The technology side of fine-tuning the slicer is the getting to know the software side of things. There are so many different settings in Cura and other slicer software that can be discussed and introduce different STEAM elements, such as print speed, cooling options, support structures during the printing process and many more. You can check out 2019 Cura Tutorial: Deep Inside the Cura 3D Slicer Software by Dibya ChakravortyDibya Chakravorty for more info on Cura, and you can download it here.


Computing and Networking - Technology

The final section I would like to discuss for this series, is more of an optional extra, not really required for successful printing. However, this can add to the technology aspects of 3D printing, and can stand to be a great learning opportunity for computing subjects. It's always advisable to monitor the print for its duration. However, there are different ways to monitor and control the print other than being in the direct vicinity. I will use my setup as an example. I have 2 cameras viewing my prints from different angles. One is a regular security cam, accessible online, the other is connected to a Raspberry Pi with Octoprint, directly connected to the 3D printer mainboard.

temperature tab 


Octoprint is a 3D printing monitoring software that allows you to load prints, monitor and fully control the printer, even when the print is in progress, from moving the axis to changing the temperature of the bed or the hot end. Octoprint also has a camera option, which uses attached cameras to record prints. Even though Octoprint can run on any computer, Raspberry Pis are usually used due to their small size. Pi 3B+ versions are recommended, however, I use a Pi Nano WH (which is not recommended, but I had one lying around, and it seems to work ok).
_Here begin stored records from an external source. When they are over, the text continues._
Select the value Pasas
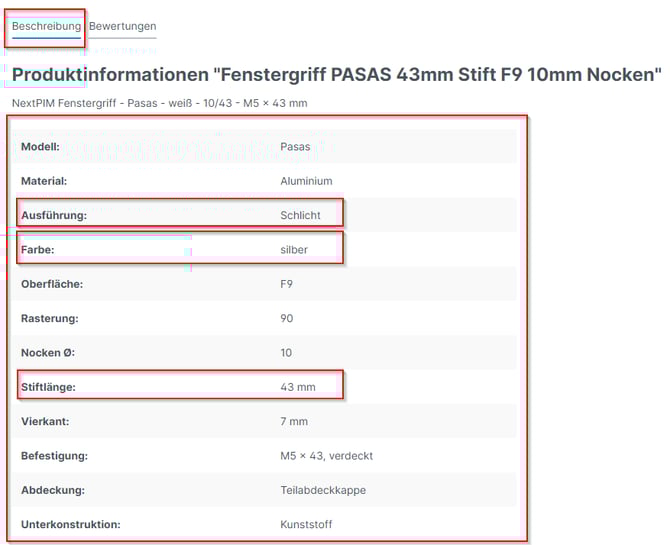The height and width of the screenshot is (545, 670). (x=295, y=147)
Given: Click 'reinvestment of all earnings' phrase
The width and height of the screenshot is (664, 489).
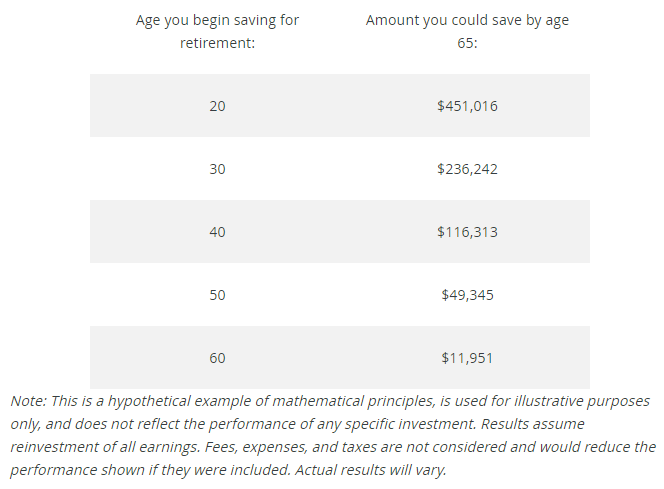Looking at the screenshot, I should click(105, 447).
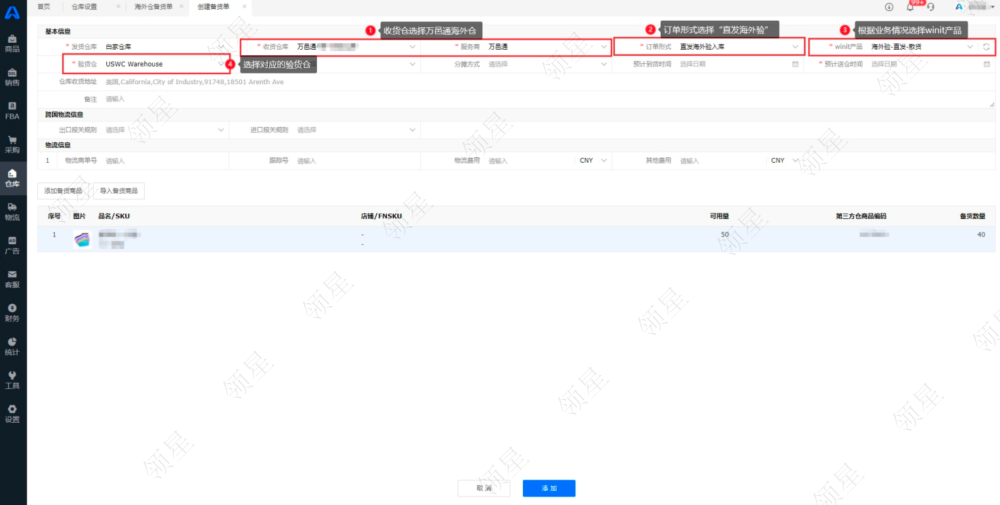
Task: Open 设置 (Settings) gear in sidebar
Action: coord(12,413)
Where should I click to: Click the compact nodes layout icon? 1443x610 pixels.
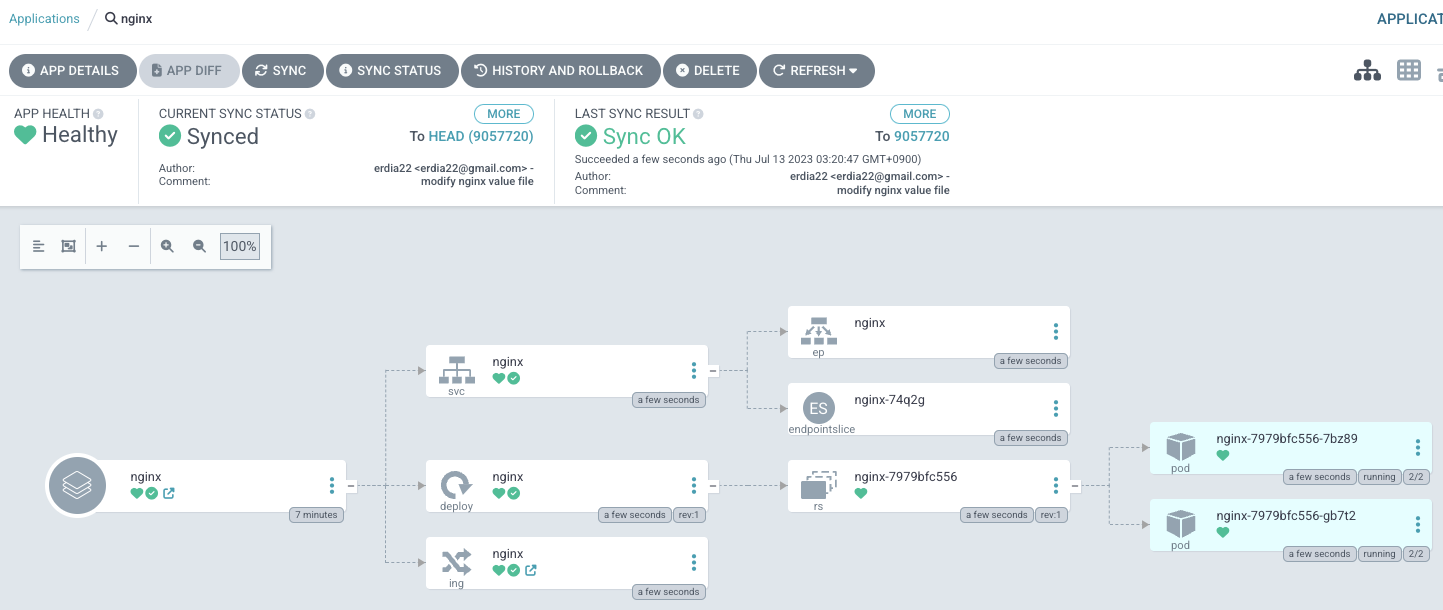[39, 246]
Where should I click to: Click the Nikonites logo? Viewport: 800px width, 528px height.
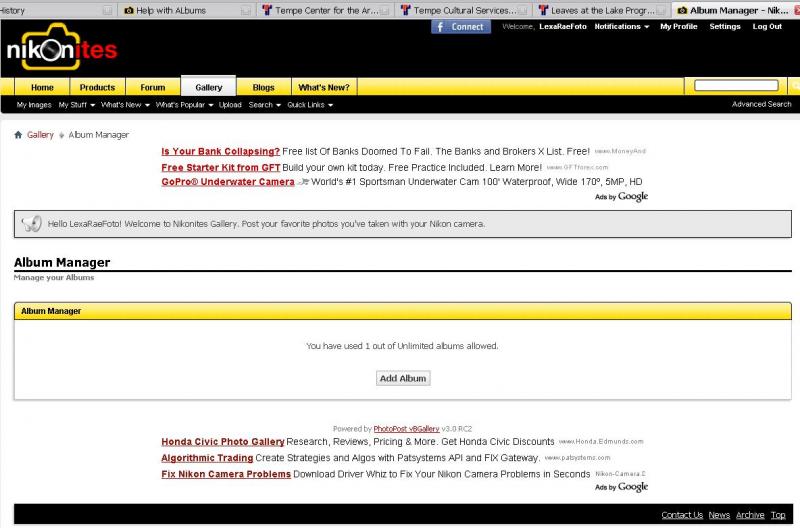click(x=62, y=49)
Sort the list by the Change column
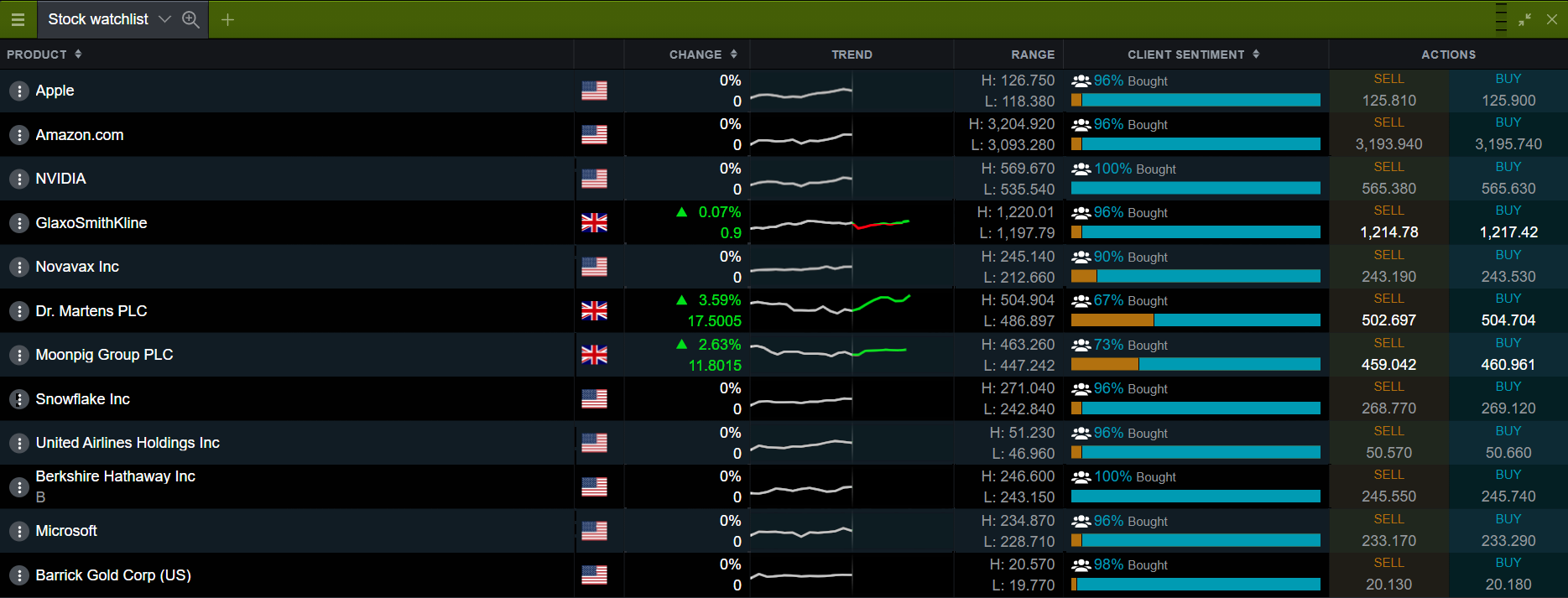Image resolution: width=1568 pixels, height=598 pixels. 702,55
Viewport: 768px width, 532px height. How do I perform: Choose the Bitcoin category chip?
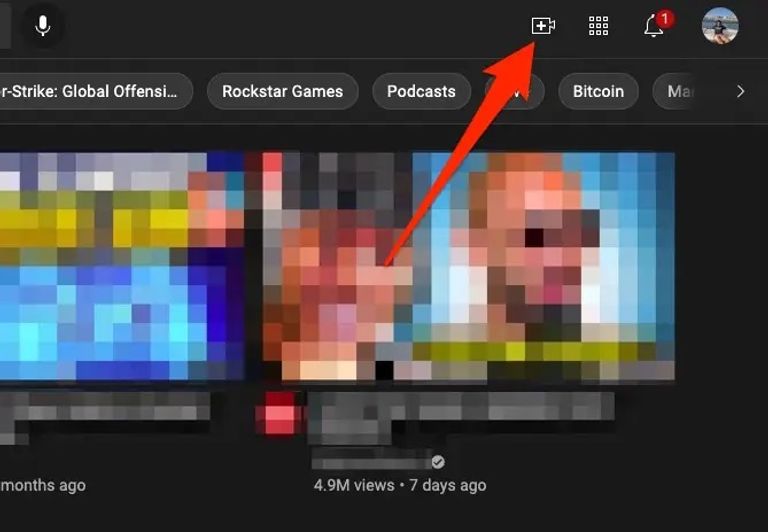pos(598,91)
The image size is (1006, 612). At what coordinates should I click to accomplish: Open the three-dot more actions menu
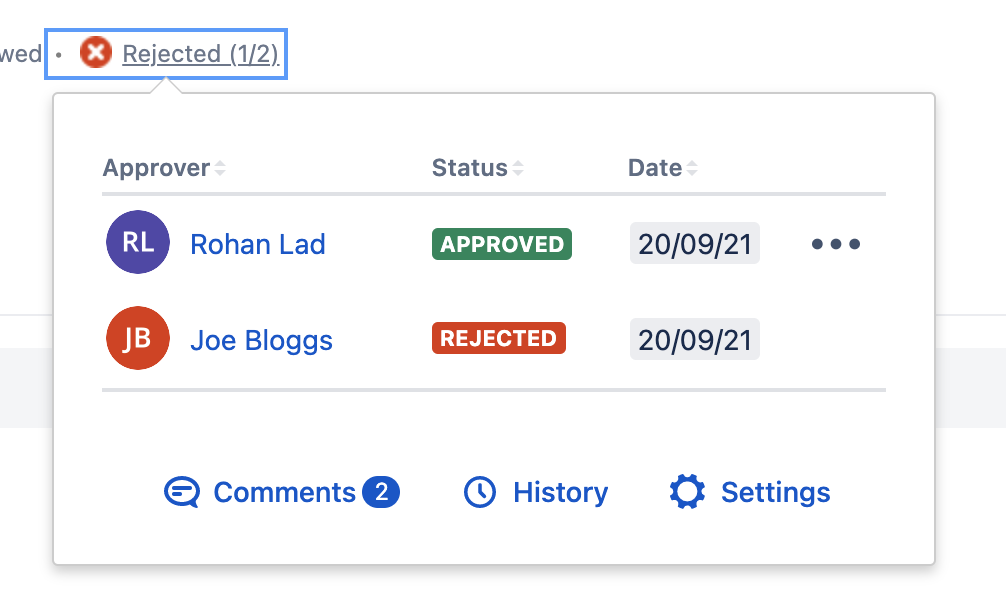(836, 245)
Other really useful features of Octoprint are viewing GCode via the terminal and seeing virtualisation of the print via the GCode viewer.

Octoprint runs on Octopi, which is a version of the Raspberry Pi OS and is actually a server. This allows you to connect from any device via the Pis IP address. As with any home network IP address, you can connect to it from outside the home network using port forwarding, depending on the router you have. Due to the safety concerns of someone hacking into your home 3D Printer, and potentially burning your house down, it is highly recommended that you connect via a Virtual Private Network, which will encrypt the communication between the server connected to your printer, and the device you are using to connect. This will make it more difficult for someone to hack into it. Setting one up can be really tricky and complicated, but you can use the OpenVPN Road Warrier Installer can cut out a lot of the complicated steps. 

Summarizing all these steps into learning opportunities, you have

  1. Setting up the Raspberry Pi with Octoprint and wifi
  2. Getting a PiCam and setting it up to record prints
  3. Setting up an OpenVPN server 

 This pretty much sums up part 5 and all the STEAM learning opportunities available with 3D printers. There is so much more to learn, and so much fun to be had learning it.